Keywords

1 Introduction

The target audience of our platform are knowledge workers who conduct research in specific domains with the goal of, for example, preparing museum exhibitions or writing news articles. Typically they only have limited time available to accomplish their tasks, ranging from several hours to one or two weeks at most. Owing to the diversity of tasks, the domains are often new to them. The output of their work is typically used in online or traditional media (e.g., newspapers, agencies, tv stations) or by a museum for an exhibition. In the project Digitale KuratierungstechnologienFootnote 1 (DKT, Digital Curation Technologies, [7]), we aim at automating specific parts of the workflows, which consist of looking for information related to and relevant for the domain, learning the key concepts, selecting the most relevant parts and preparing the information to be used. We build a platform that integrates various Natural Language Processing (NLP), Information Retrieval (IR) and Machine Translation (MT) components to retrieve information and recombine them to produce output that improves the curation processes and makes them more efficient. We work with heterogeneous data sets from public and non-public sources. The output will be in the form of a semantically enriched hypertext graph, stored and accessed using linked data technologies. Our goal is to enable knowledge workers to explore and curate document collections easier and more efficiently [6].

2 Related Work

Our digital curation platform integrates individual components by linking content with metadata [2]. The components include open-source tools for NLP tasks such as Named Entity Recognition (NER), Information Extraction (IE), IR and MT. The platform uses an architecture developed in the project FREME [8]. A related platform focusing on the localisation industry as the main use case is described by [1]. Our platform targets multiple other industry sectors, has different digital content formats in focus and deploys a different approach to representing curated information.

3 Semantic Layer

For the purpose of this paper we focus on written text documents. Eventually we will also be able to handle the conversion of non-textual data into text (e.g., transcripts for audio, subtitles for video, etc.). On top of text data we generate a Semantic Layer (SL) that contains semantic annotations. The SL creates an interlinked representation connected to external information sources. It is produced by a set of tools that communicate using the NLP Interchange Format (NIF).Footnote 2 It operates in a pipelined workflow where the output of each service is used as input for the next one. The SL can be used for exploratory search. The user query is sent through the same pipeline used to generate the SL over the whole document collection. This allows us to search the index for the plain words in the query, but also any entities or temporal expressions that were recognized. The components of the pipelined workflow are:

  • NLP: This component consists of NER combining a model approach and a dictionary approach. It works with three types of entities: persons, locations and organizations. Any entities found in the input are annotated using NIF. After NER, we also perform Entity Linking using DBPedia Spotlight [4] to retrieve the relevant (DBPedia) URI for entities recognized with the model and on the URI directly taken from the dictionary (the dictionary specifies a key – the entity – and a value, i.e., a URI in some ontology) for entities recognized with the dictionary. Subsequently the NLP workflow performs a temporal expression analysis. This module consists of a language-specific regular expression grammar and currently supports German and English. The expressions are normalized to a machine readable format and added to the NIF model.

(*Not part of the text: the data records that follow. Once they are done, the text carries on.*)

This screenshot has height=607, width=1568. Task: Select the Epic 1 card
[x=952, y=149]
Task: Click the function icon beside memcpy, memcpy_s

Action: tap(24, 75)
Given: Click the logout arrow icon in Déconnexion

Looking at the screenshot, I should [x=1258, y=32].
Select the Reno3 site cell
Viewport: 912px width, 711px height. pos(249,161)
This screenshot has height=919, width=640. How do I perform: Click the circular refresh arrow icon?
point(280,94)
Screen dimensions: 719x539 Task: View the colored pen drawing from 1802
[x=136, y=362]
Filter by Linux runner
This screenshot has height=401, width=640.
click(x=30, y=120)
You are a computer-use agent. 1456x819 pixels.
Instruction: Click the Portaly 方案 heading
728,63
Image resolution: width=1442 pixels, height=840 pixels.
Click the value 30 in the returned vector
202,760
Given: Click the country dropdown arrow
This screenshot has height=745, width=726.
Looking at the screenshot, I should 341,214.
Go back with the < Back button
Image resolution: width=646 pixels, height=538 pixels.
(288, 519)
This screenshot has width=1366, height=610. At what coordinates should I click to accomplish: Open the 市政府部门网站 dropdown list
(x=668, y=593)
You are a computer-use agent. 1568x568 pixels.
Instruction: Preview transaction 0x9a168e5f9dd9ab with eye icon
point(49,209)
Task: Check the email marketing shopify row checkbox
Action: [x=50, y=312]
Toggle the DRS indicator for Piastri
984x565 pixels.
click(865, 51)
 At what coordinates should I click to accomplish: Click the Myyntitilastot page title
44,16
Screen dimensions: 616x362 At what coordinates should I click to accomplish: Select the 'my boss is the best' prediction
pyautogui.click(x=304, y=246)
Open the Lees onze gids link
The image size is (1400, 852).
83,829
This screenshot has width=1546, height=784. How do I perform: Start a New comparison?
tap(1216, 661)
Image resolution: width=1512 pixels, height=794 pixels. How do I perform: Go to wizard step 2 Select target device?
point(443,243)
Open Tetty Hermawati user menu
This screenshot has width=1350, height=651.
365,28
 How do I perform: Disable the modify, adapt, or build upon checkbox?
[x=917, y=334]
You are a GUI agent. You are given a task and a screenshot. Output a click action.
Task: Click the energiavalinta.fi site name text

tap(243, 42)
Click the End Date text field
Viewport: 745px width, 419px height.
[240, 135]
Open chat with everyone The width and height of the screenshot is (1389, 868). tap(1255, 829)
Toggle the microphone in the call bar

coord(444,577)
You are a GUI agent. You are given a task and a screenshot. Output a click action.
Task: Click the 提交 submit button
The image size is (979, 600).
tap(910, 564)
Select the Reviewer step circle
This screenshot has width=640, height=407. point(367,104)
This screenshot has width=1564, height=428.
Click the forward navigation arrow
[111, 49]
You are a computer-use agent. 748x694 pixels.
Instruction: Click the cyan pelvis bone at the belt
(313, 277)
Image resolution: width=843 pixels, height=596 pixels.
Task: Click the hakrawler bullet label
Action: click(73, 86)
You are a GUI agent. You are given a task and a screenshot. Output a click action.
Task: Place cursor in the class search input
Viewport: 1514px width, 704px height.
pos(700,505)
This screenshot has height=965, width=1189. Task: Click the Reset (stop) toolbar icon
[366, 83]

  • Information extraction: We use LuceneFootnote 3 to create an index for our document collection that enables text-based IR. In addition to indexing the text content, entities and temporal expressions have their own specific fields in order to allow search in the SL as well. Indexing entities also allows us to disambiguate based on entity clustering (planned for the next phase in this two-year project).

  • Semantic Storage: The semantic information generated during the NLP processes is stored in the triple store Sesame.Footnote 4 We use an ontology relating the semantic information extracted from the documents. It relies on Schema.org to describe entities and contains documents and concepts, where the concepts are divided into locations, organizations, persons and temporal expressions.

  • Multilingual component: This component is based on MosesFootnote 5 enhanced with pre-/post-processing modules to leverage the information obtained from preceding steps (e.g., NER, temporal analysis). The MT system is capable of translating both segments (sentences, subtitles) and documents enabling knowledge workers to retrieve information and to present the semantically-enriched output in several languages (English, German, Spanish, Arabic). Preliminary experiments show as much as a 5 % improvement in the overall MT system performance for multiple language pairs and domains.

4 Experiments

Our goal is to reduce the time knowledge workers invest in their sector-specific curation processes. A proper evaluation would require us to measure the time it takes knowledge workers to get from input to output with and without utilization of our platform. This is rather difficult to measure and to quantify. We are in an early stage of the project and do not have access to suitable data for such an evaluation yet. As the project progresses, we will acquire real-world data (to be provided by the industrial partners involved in the project), annotate the data to construct a gold standard so that the platform can be evaluated as a whole. For now, we can offer isolated evaluations of individual components. For evaluating the German version of the temporal expression analyzer, we use the German WikiWars corpus [3]. This corpus is a collection of 22 documents sourced from Wikipedia pages about military conflicts and contains 2.240 temporal expressions. Evaluating against this corpus, we can report an f-score of 0.83. However, we developed against this same corpus and since we are mainly interested in coverage of our regular expressions, the corpus was not divided into training and test sets. We consider our f-score an acceptable baseline and will continue to improve this during the project. For evaluating the German version of the NER module, we selected the German wikiNER corpus [5]. This corpus contains NER annotations in CoNLL format. For this we can report f-scores of 0.78, 0.87 and 0.76 for locations, persons and organizations, respectively. These numbers will serve as baselines for future work as well.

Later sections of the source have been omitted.